Coverage That Otherwise Does Not Exist Cannot Be Created Through Waiver or Estoppel if the Insurer Does Not Issue a Reservation of Rights to its Insured

Jun 05 2012

In Maxwell, the Wisconsin Supreme Court held that waiver or estoppel cannot be used to defeat a coverage clause (as opposed to a forfeiture clause) when the insurer fails to issue a reservation of rights. First, the court observed that, since 1896, Wisconsin has recognized the "general rule . . . that the doctrine of waiver or estoppel based on conduct or action of the insurer or its agent is not applicable to matters of coverage as distinguished from grounds for forfeiture." Maxwell, ¶ 29 (quoting Shannon v. Shannon, 150 Wis. 2d 434, 450-51 (1989) and citing McCoy v. Nw. Mut. Relief Ass'n, 92 Wis. 577, 66 N.W. 697 (1896)). The court, therefore, concluded that the distinction between a forfeiture clause and a coverage clause is crucial: While "providing and assuming full control of a defense may be grounds for establishing waiver or estoppel of a forfeiture clause when the insurer fails to issue a reservation of rights," id., ¶ 41, "providing a defense does not give rise to estoppel or waiver of a coverage clause," id., ¶ 40 (emphasis in original). The court reasoned that, though an insured is entitled to coverage it has paid for so long that it does not forfeit coverage by violating a provision of the policy, a court should not re-write the policy "to bind the insurer to a risk it did not contemplate and for which it has not been paid." Id., ¶ 34.

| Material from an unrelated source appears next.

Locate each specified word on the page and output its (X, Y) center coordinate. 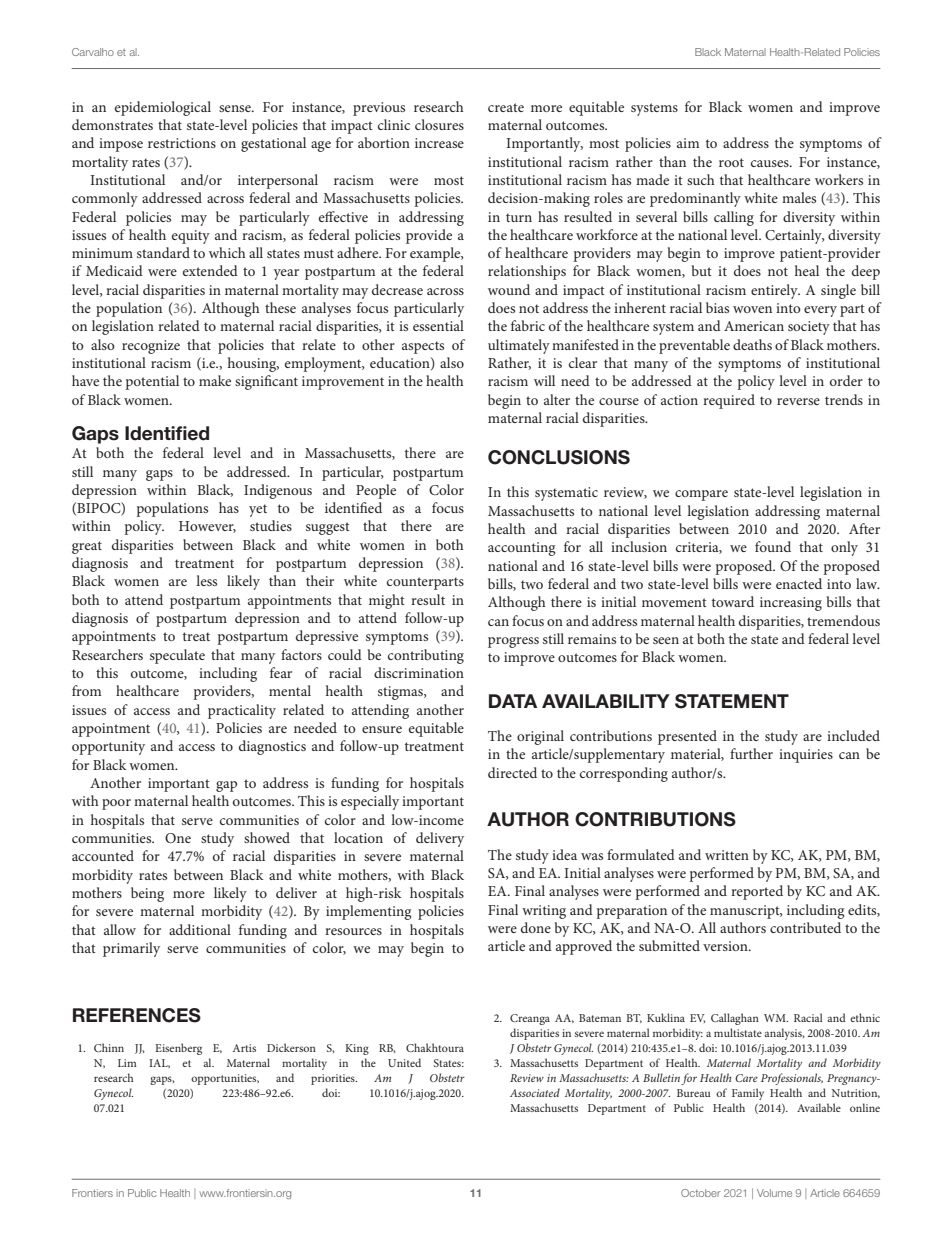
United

Second, the court distinguished between estoppel and a court-imposed obligation to defend and/or indemnify as a result of a breach of the duty to defend or as a result of bad faith. The court acknowledged that in cases of such breach or in cases of insurer bad faith, courts sometimes characterize the resulting damages awards as the insurer being "estopped" from denying coverage; however, that characterization is a misnomer. Instead, the damage awards are "the measure of damages actually caused by the insurer's breach of the contractual duty to defend" or caused by the insurer's tortious conduct, "not an estoppel based on some otherwise inequitable conduct in the eyes of the insured." Id., ¶ 55.

Despite its holding that coverage cannot be created through waiver or estoppel where an insurer fails to issue a reservation of rights (and a forfeiture clause is not at issue), the court indicated that insurers should continue to "communicate forthrightly with their insureds – especially when insurers dispute coverage." Id., ¶ 61.